> **Fragmento seleccionado**:
☆ ☆ ☆ ☆

Pero el fenómeno de la mesta hace posible que en nuestros campos se mantengan sin desertizar amplias extensiones de terreno en las que el arbolado no se elimina sino simplemente se aclara. Encinas, alcornoques, robles y quejigos sobreviven entre un mar de pastos que configuran un ecosistema creado por el hombre y muy comparable a la sabana africana. Como ésta, también la dehesa es un paraíso para el mundo animal y en particular para el ganado, bravo, lanar y porcino...

Las corridas de toros no son la fiesta nacional de un Estado, sino la fiesta que han elegido como representación colectiva numerosos pueblos de América y Europa. Y como tal la celebran, con la naturalidad del mito que cohesiona y arraiga, sin trampantojos políticos. Los toros se honran en los montes guipuzcoanos y la huerta valenciana, en el valle del Cauca y las riberas del Douro, en la Camarga francesa y el altiplano andino.

Así comienza el libro ‘Tauronomics; una narrativa al relato antitaurino’, escrito por Juan Medina, doctor en Economía y profesor de la Universidad de Extremadura, militante de Greenpeace y Amnistía Internacional.

Escribe Medina que debido a su profunda huella ecológica, económica y cultural, la tauromaquia representa el enemigo más simbólico a batir por la industria multinacional de alimentos y cuidados para mascotas, cuyas ventas superan los 100.000 millones de dólares anuales gracias su política de humanización de los animales. Su libro no es un tratado, pues no abarca de forma exhaustiva las cuestiones de índole económica que afectan al espectáculo taurino. Tampoco es un ensayo, porque no se vierten las opiniones subjetivas del autor sobre el estado del arte, sino los resultados de una investigación sistemática sustentada en fuentes oficiales y con una metodología acreditada en la literatura académica. Este libro es un argumentario contra la cacería. Un prontuario mínimo y urgente ante la soberbia de un movimiento animalista que trata de imponer un sentimiento privado como moral pública.

Además, en el libro, la economía se alía con el activismo al servicio de la libertad. Y es que hay datos que llaman poderosamente la atención: «El IVA taurino financia 132.000 becas o vacuna a 562.000 niños, a pesar de que los toros son la actividad cultural menos subvencionada en España y a más 15 millones de españoles les interesa la tauromaquia. La realidad es que los toros aportan al Estado el doble de las ayudas que perciben».

Por ejemplo, la propaganda animalista repite que los toros están en decadencia, pero la realidad es que nunca se han celebrado tantos festejos en España como en la primera década del siglo XXI. De hecho, a pesar de la crisis que ha afectado a los toros como al resto de las actividades culturales, se ha organizado un 82% más de corridas por temporada en lo que llevamos de siglo que en el XX.

☆ ☆ ☆ ☆

> **Qué se pide**:
Reproduce palabra por palabra el tramo del texto sobre la tauromaquia que va desde "Las corridas de" hasta "el altiplano andino.".

☆ ☆ ☆ ☆

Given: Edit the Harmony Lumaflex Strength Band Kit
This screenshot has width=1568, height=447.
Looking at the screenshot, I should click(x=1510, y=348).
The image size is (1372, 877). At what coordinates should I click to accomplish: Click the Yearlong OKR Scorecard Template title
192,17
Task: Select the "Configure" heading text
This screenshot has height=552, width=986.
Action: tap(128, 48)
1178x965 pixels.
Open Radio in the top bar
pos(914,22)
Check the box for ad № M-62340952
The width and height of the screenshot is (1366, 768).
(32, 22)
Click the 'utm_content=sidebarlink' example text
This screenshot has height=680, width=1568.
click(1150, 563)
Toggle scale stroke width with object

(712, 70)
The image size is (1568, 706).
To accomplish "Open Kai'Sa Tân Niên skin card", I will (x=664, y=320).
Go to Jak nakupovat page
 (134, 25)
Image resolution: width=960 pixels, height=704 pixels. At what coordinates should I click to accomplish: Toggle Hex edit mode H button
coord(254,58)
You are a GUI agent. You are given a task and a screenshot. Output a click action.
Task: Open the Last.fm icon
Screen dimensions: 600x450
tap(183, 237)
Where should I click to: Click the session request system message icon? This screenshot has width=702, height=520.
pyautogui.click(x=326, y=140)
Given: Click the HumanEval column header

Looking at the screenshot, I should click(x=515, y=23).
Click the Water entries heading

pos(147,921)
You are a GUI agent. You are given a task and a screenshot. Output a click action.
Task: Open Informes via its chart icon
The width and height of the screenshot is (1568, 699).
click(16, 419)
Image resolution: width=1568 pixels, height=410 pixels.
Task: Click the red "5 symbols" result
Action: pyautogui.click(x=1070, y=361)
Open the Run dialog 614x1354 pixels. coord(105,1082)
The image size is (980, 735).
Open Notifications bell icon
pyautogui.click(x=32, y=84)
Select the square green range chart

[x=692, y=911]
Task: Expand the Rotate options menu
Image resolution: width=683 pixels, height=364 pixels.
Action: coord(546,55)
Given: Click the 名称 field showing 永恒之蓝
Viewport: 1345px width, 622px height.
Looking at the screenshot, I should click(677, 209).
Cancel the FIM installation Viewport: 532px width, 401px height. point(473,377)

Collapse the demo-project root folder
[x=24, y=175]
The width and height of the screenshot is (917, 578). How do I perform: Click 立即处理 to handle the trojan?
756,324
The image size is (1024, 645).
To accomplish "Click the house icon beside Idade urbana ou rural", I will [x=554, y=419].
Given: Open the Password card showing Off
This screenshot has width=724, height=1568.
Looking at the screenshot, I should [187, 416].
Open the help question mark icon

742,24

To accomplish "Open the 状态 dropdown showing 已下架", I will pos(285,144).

☆ ☆ ☆ ☆

> **Resultado del ejercicio**:
Las corridas de toros no son la fiesta nacional de un Estado, sino la fiesta que han elegido como representación colectiva numerosos pueblos de América y Europa. Y como tal la celebran, con la naturalidad del mito que cohesiona y arraiga, sin trampantojos políticos. Los toros se honran en los montes guipuzcoanos y la huerta valenciana, en el valle del Cauca y las riberas del Douro, en la Camarga francesa y el altiplano andino.